Rule 7.13 Comment: The failure by the runner to make an effort to touch the plate, the runner’s lowering of the shoulder, or the runner’s pushing through with his hands, elbows or arms, would support a determination that the runner deviated from the pathway in order to initiate contact with the catcher in violation of Rule 7.13. If the runner slides into the plate in an appropriate manner, he shall not be adjudged to have violated Rule 7.13. A slide shall be deemed appropriate, in the case of a feet first slide, if the runner’s buttocks and legs should hit the ground before contact with the catcher. In the case of a head first slide, a runner shall be deemed to have slid appropriately if his body should hit the ground before contact with the catcher.
(2) Unless the catcher is in possession of the ball, the catcher cannot block the pathway of the runner as he is attempting to score. If, in the judgment of the Umpire, the catcher without possession of the ball blocks the pathway of the runner, the Umpire shall call or signal the runner safe.
Notwithstanding the above, it shall not be considered a violation of this Rule 7.13 if the catcher blocks the pathway of the runner in order to field a throw, and the Umpire determines that the catcher could not have fielded the ball without blocking the pathway of the runner and that contact with the runner was unavoidable.

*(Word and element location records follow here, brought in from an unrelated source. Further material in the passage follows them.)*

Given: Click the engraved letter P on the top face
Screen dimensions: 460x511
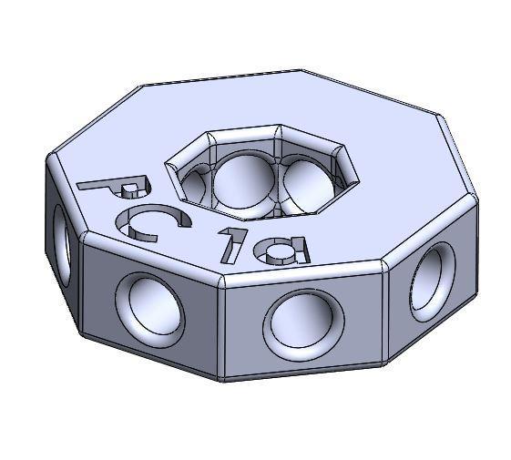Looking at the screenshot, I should click(x=111, y=187).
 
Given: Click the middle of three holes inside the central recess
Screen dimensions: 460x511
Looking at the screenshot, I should click(x=243, y=181).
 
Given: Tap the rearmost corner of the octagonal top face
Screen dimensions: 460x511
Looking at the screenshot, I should click(x=301, y=69).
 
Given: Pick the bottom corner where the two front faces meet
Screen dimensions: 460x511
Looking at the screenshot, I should click(x=220, y=379).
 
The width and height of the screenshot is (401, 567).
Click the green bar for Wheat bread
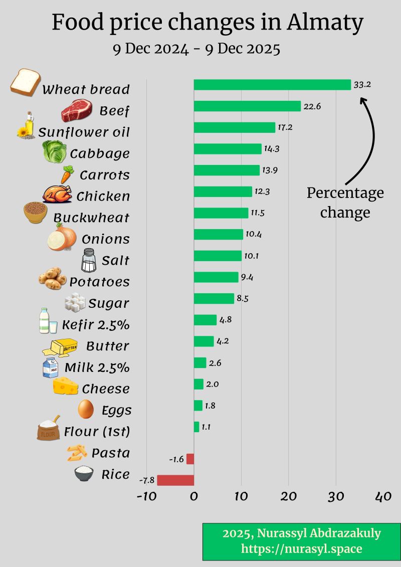pos(272,85)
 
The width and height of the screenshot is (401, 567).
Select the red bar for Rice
pos(175,480)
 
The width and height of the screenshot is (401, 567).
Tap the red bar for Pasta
pos(190,459)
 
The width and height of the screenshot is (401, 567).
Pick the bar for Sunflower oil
pos(235,127)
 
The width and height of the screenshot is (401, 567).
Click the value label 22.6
pos(312,106)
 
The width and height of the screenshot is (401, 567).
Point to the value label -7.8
pos(147,480)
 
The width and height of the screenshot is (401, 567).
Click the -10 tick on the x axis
pos(146,496)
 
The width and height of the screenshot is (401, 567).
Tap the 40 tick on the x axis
pos(383,496)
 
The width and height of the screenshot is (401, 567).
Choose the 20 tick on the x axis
pos(288,496)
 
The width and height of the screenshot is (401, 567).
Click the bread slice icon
pos(25,82)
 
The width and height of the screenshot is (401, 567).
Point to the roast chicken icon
pos(58,194)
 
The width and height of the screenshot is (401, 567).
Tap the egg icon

NEW YORK (AP) — Major League Baseball and its players have banned most home plate collisions but left open an exception if the catcher has the ball and is blocking the runner’s direct path to home plate.
A new rule, 7.13, was adopted by MLB and the players’ association on a one-year experimental basis, the sides said Monday.

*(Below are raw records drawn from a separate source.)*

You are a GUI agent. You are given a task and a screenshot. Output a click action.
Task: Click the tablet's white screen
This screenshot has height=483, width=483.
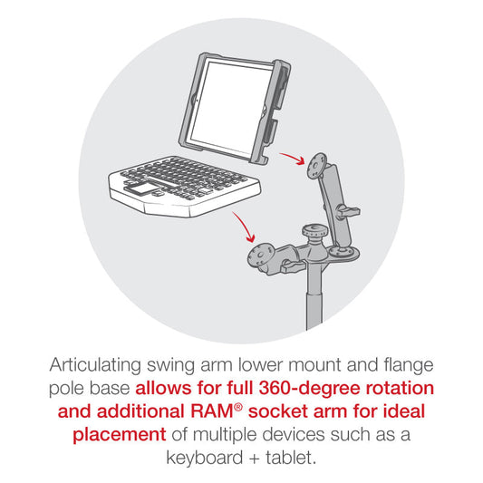pos(231,107)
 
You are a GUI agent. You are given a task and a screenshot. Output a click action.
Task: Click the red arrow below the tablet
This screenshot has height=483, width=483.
pos(293,158)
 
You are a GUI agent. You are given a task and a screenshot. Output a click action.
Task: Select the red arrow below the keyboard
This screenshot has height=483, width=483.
pos(245,227)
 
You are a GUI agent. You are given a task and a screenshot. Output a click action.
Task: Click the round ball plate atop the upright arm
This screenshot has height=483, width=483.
pos(316,165)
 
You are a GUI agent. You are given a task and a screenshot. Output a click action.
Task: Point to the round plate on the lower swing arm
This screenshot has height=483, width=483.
pos(260,256)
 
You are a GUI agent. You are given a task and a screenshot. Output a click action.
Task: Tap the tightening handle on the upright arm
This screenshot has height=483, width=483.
pos(348,212)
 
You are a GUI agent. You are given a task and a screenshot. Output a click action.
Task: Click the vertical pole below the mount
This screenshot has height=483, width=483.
pos(314,295)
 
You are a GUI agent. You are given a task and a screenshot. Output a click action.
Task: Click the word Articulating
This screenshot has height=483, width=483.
pos(95,365)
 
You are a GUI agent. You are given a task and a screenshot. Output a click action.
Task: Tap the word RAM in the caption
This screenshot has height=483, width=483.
pos(212,411)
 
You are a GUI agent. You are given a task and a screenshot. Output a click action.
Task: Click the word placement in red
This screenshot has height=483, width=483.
pos(120,435)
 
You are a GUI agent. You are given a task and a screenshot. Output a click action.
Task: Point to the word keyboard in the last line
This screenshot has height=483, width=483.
pos(205,457)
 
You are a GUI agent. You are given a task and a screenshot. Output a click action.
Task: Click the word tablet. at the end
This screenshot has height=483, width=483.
pos(292,457)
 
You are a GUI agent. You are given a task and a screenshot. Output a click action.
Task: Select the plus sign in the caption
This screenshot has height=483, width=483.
pos(255,459)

A comment attached to the rule states “the failure by the runner to make an effort to touch the plate, the runner’s lowering of the shoulder, or the runner’s pushing through with his hands, elbows or arms, would support a determination that the runner deviated from the pathway in order to initiate contact with the catcher in violation.”
“It stops guys just going out of their way just to try to dislodge the baseball when they (catchers) have the plate,” Texas Rangers manager Ron Washington said.
A runner who violates the rule shall be declared out even if the catcher drops the ball. If a catcher blocks home plate without possession of the ball, the runner shall be safe. However, a catcher may block the plate to field a throw if the umpire determines the catcher could not have otherwise fielded the ball and that contact with the runner could not have been avoided.
“We believe the new experimental rule allows for the play at the plate to retain its place as one of the most exciting plays in the game, while providing an increased level of protection to both the runner and the catcher,” new union head Tony Clark said. “We will monitor the rule closely this season before discussing with the commissioner’s office whether the rule should become permanent.”
The umpire crew chief can use the new video-review system to determine whether the rule was violated.